Two days later I was back in my office, working once more on county legal business. As clerk of court, I had deeds and wills to record, and a thousand points of la
w to commit to memory, for I was expected to advise the judge and members of counsel in the coming term of the circuit court. My father-in-law had forty-four years in which to make himself an authority on the law and the affairs of the county, while I had only a few months’ time to prepare to succeed him in a competent fashion that would reflect well upon his choice of a successor.
Once more my labors were interrupted by more pressing business.

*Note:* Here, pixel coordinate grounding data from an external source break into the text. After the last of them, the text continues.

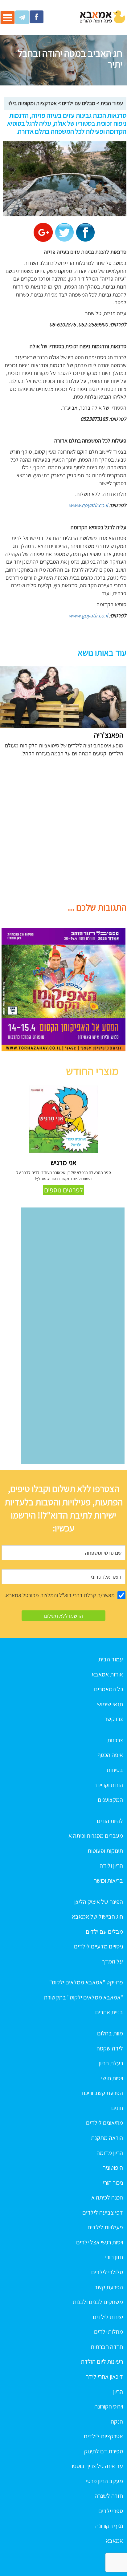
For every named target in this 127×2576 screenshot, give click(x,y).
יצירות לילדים (108, 2317)
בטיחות (115, 1770)
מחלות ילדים (108, 2332)
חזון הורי (114, 2257)
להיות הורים (110, 1821)
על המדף (112, 1961)
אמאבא (114, 2541)
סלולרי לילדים (107, 2272)
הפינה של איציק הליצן (98, 1902)
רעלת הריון (111, 2063)
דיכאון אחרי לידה (104, 2377)
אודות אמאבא (107, 1674)
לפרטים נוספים (63, 1190)
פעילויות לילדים (105, 2227)
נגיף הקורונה (109, 2526)
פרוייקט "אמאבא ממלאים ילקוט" (86, 1982)
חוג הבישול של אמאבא (97, 1916)
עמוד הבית (111, 103)
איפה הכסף (110, 1755)
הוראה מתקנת (107, 2138)
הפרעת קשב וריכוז (102, 2093)
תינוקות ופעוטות (105, 1851)
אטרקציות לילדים (103, 2436)
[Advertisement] (63, 833)
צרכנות (115, 1740)
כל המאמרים (108, 1689)
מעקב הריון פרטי (104, 2481)
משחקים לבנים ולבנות (98, 2302)
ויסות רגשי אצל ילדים (99, 2242)
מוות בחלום (110, 2033)
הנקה (117, 2421)
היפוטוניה (112, 2168)
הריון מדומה (109, 2153)
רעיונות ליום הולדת (102, 2361)
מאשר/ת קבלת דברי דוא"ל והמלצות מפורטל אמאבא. (60, 1595)
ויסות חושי (112, 2078)
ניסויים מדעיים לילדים (98, 1946)
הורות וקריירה (108, 1785)
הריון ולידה (111, 1865)
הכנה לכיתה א (107, 2197)
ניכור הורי (113, 2183)
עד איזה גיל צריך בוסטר (96, 2466)
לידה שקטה (109, 2048)
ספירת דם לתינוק (103, 2451)
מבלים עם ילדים (78, 103)
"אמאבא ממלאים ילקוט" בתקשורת (83, 1997)
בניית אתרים (109, 2012)
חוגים (117, 2108)
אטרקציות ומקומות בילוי (32, 103)
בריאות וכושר (108, 1881)
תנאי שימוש (110, 1704)
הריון (118, 2392)
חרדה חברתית (107, 2347)
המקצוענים (110, 1800)
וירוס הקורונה (108, 2406)
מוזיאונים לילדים (104, 2123)
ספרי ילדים (110, 2511)
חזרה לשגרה (109, 2496)
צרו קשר (113, 1719)
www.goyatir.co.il (88, 505)
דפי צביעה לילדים (102, 2212)
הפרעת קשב (108, 2287)
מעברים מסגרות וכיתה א (95, 1836)
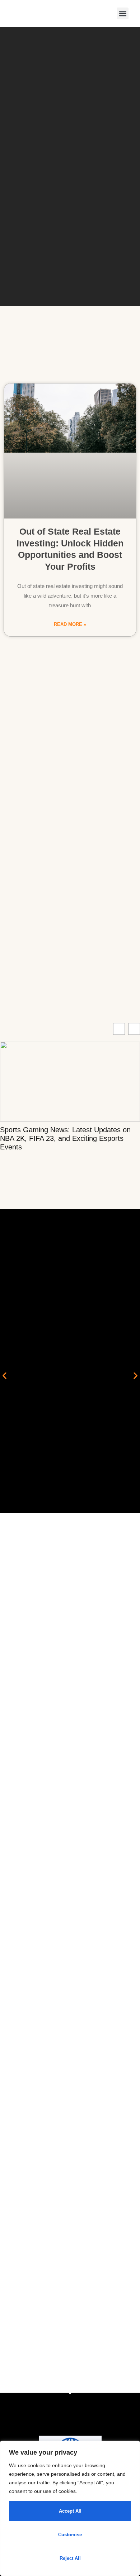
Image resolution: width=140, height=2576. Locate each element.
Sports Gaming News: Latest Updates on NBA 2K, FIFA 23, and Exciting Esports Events (65, 1138)
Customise (70, 2534)
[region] (70, 2508)
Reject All (70, 2558)
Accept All (70, 2511)
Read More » (70, 624)
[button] (123, 13)
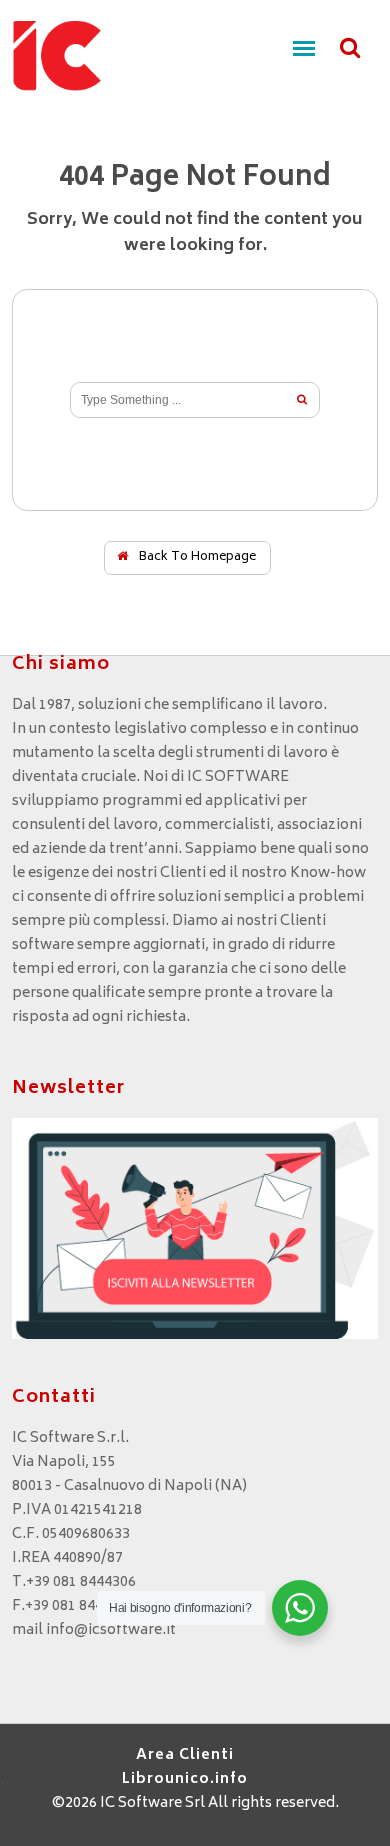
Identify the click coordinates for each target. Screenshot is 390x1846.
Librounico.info (185, 1779)
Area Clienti (185, 1755)
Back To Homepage (196, 557)
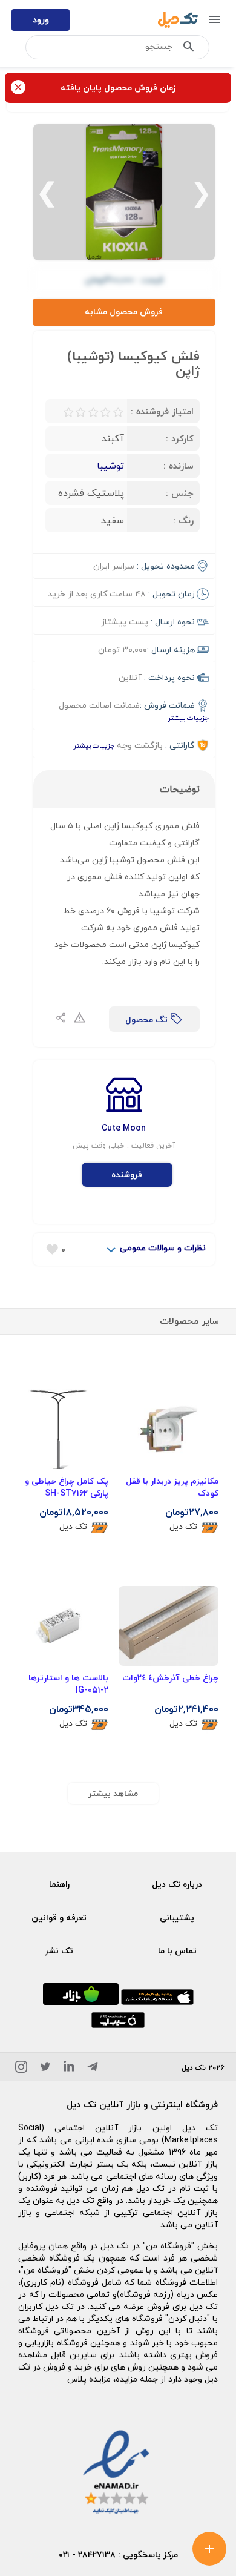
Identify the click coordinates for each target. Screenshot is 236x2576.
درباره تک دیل (177, 1884)
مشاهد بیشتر (113, 1793)
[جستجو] (189, 49)
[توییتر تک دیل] (45, 2068)
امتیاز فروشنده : (162, 411)
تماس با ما (177, 1950)
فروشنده (126, 1174)
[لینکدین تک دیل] (68, 2068)
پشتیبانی (177, 1917)
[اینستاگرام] (21, 2068)
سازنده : (178, 466)
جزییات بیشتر (188, 718)
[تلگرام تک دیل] (92, 2068)
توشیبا (110, 465)
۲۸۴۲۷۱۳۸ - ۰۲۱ (87, 2554)
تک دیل (183, 1526)
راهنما (59, 1884)
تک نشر (59, 1950)
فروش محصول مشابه (124, 311)
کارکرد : (180, 438)
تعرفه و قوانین (59, 1917)
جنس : (180, 493)
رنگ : (183, 520)
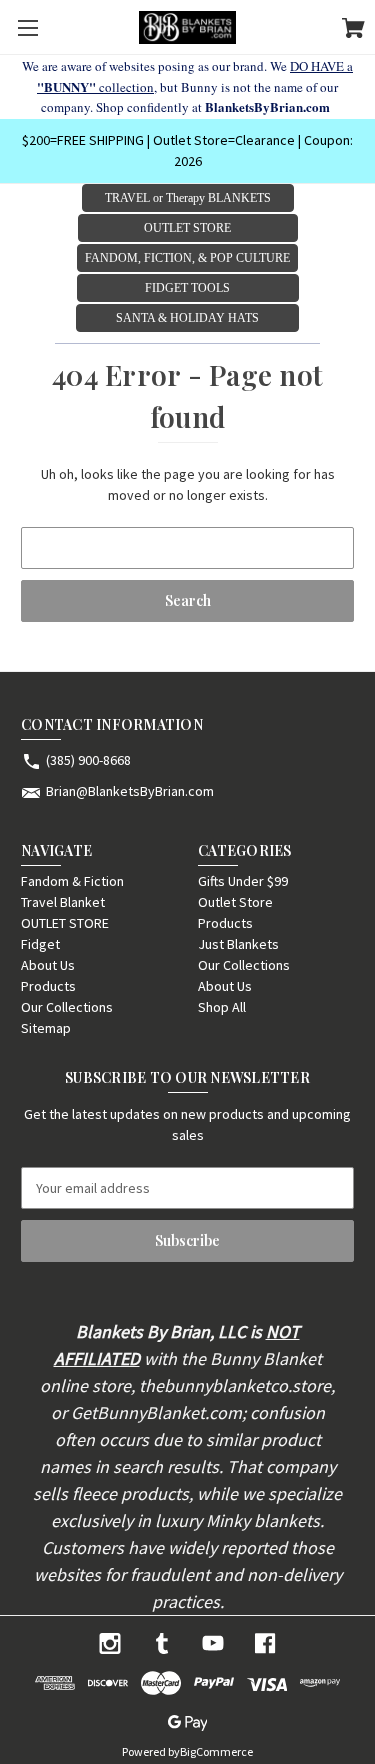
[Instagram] (110, 1643)
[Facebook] (265, 1643)
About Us (48, 965)
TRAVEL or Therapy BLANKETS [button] (188, 198)
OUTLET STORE (65, 923)
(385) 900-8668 (88, 760)
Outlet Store (235, 902)
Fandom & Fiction (72, 881)
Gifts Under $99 (243, 881)
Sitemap (46, 1028)
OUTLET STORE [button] (187, 228)
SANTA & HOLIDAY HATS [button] (187, 318)
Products (48, 986)
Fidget (40, 944)
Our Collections (67, 1007)
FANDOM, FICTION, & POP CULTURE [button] (187, 258)
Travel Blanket (63, 902)
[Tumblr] (162, 1643)
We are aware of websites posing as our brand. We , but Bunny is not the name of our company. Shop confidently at (187, 86)
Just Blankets (238, 944)
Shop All (222, 1007)
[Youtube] (213, 1643)
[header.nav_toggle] (27, 27)
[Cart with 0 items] (353, 31)
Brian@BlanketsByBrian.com (130, 791)
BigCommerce (216, 1751)
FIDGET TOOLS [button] (187, 288)
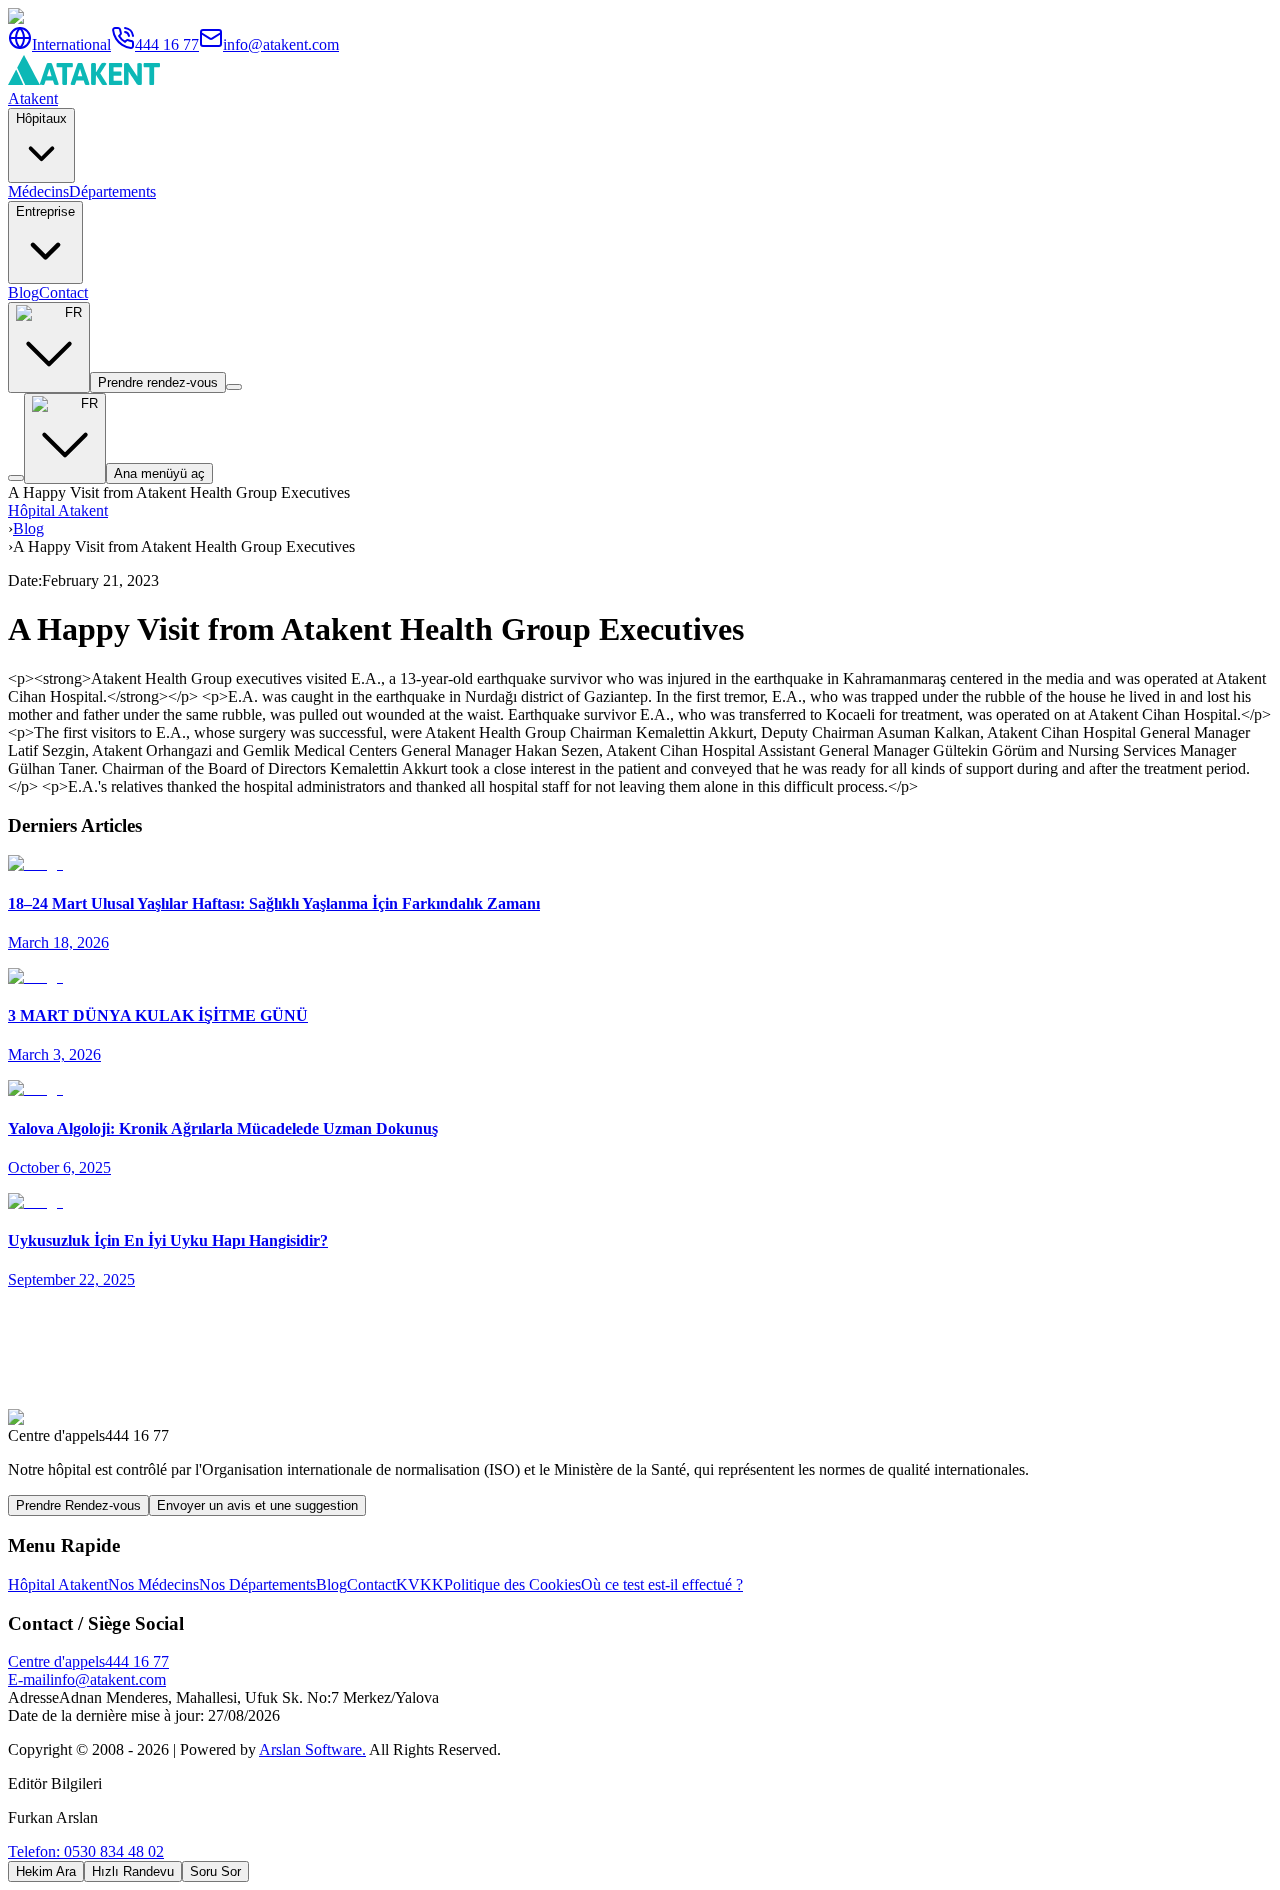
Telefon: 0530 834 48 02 (86, 1851)
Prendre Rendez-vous (78, 1505)
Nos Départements (257, 1584)
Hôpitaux (41, 118)
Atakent (33, 98)
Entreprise (45, 211)
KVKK (420, 1584)
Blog (23, 292)
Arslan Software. (312, 1749)
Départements (112, 191)
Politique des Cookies (512, 1584)
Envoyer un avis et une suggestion (257, 1505)
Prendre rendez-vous (158, 382)
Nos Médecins (153, 1584)
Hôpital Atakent (58, 510)
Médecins (38, 191)
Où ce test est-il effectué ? (662, 1584)
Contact (63, 292)
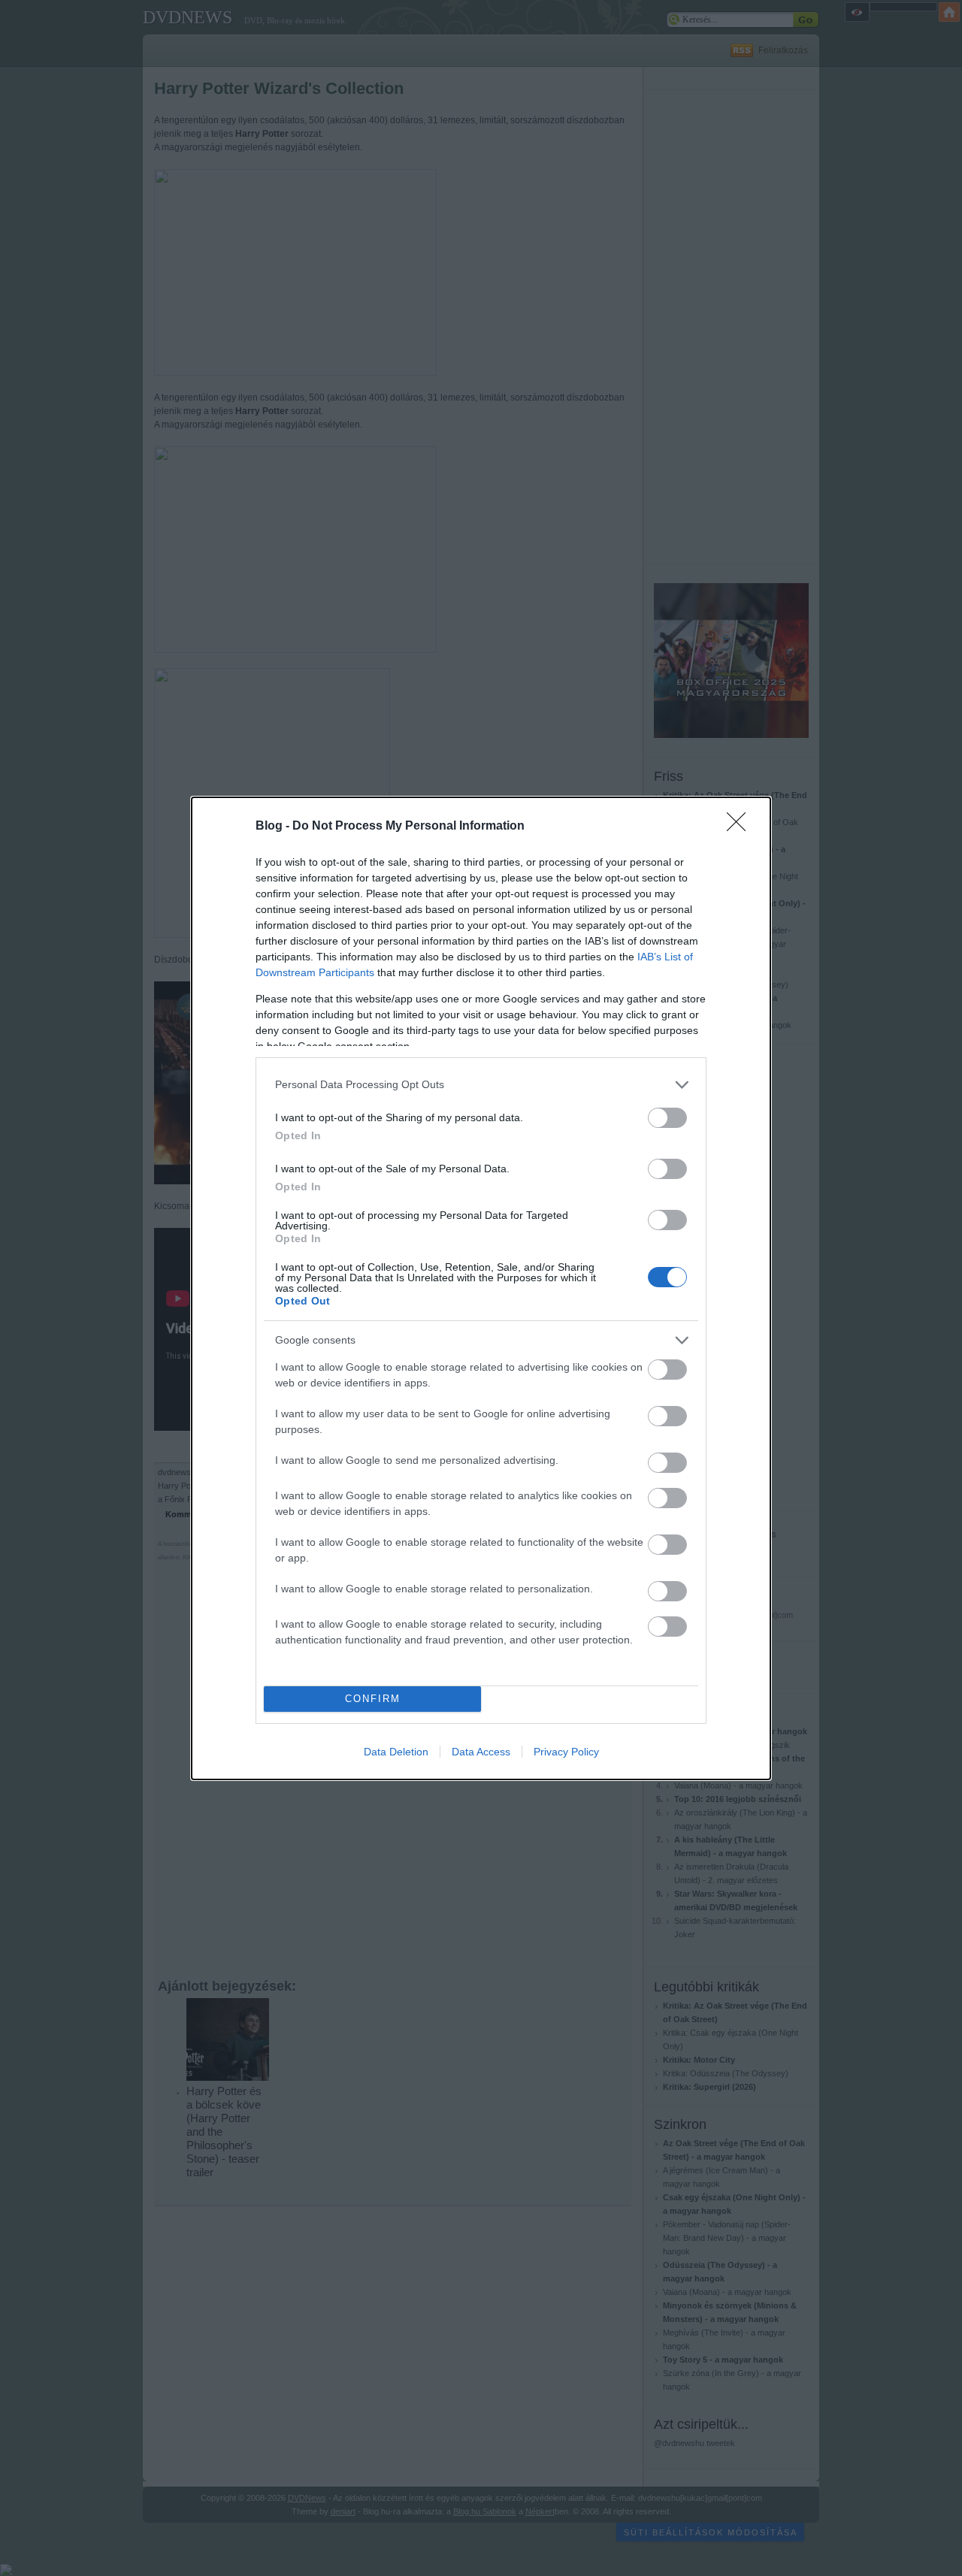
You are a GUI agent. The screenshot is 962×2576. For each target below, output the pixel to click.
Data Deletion (396, 1752)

I heard the outer door of the courthouse open and slam shut again, and then the sound of hobnailed boots clattering across the oak floor of the courtroom. I sighed and put down my pen. “Come in!” I called out. My office door was ajar, and presently I saw it pushed open, and a man red-faced in furs and buckskin glared in at me.
“What can I do for you?” I asked politely, ignoring the intruder’s belligerent expression.
The scowling man approached my desk. “They’ve got my family locked up in the jail here, and you can tell me what to do about it.”
“Oh,” I said, for now I realized who my visitor must be.
This was Frankie Silver’s father, returned from his long hunt in Kentucky to find his wife and children imprisoned. I should have considered the shock and anguish of the poor fellow, but in truth my first thought was to wonder uneasily: was he armed, and what did he intend to do about his family’s imprisonment?
I looked more closely at the man, and I decided that his anger was born of fear for his family. He was unkempt, as most of the trappers are, with a grizzled beard and hair that had seen neither comb nor soap in a good while, but he was sober, fine-featured, and well-spoken enough. From the look of him I thought that he might have started out life in circumstances more propitious than a log cabin in the wildwood. I felt a sudden pang of sympathy for the poor old fellow. The life of a backcountry farmer and trapper is a harsh one, uncertain at the best of times, and the man before me seemed aged before his time. What a blow-to come back from the cold and pitiless frontier to find that your wife and children are in deepest peril and accused of the worst of crimes. What man wouldn’t shout his way into a courthouse on such provocation? He was a stranger here, and he was by no means certain of his welcome.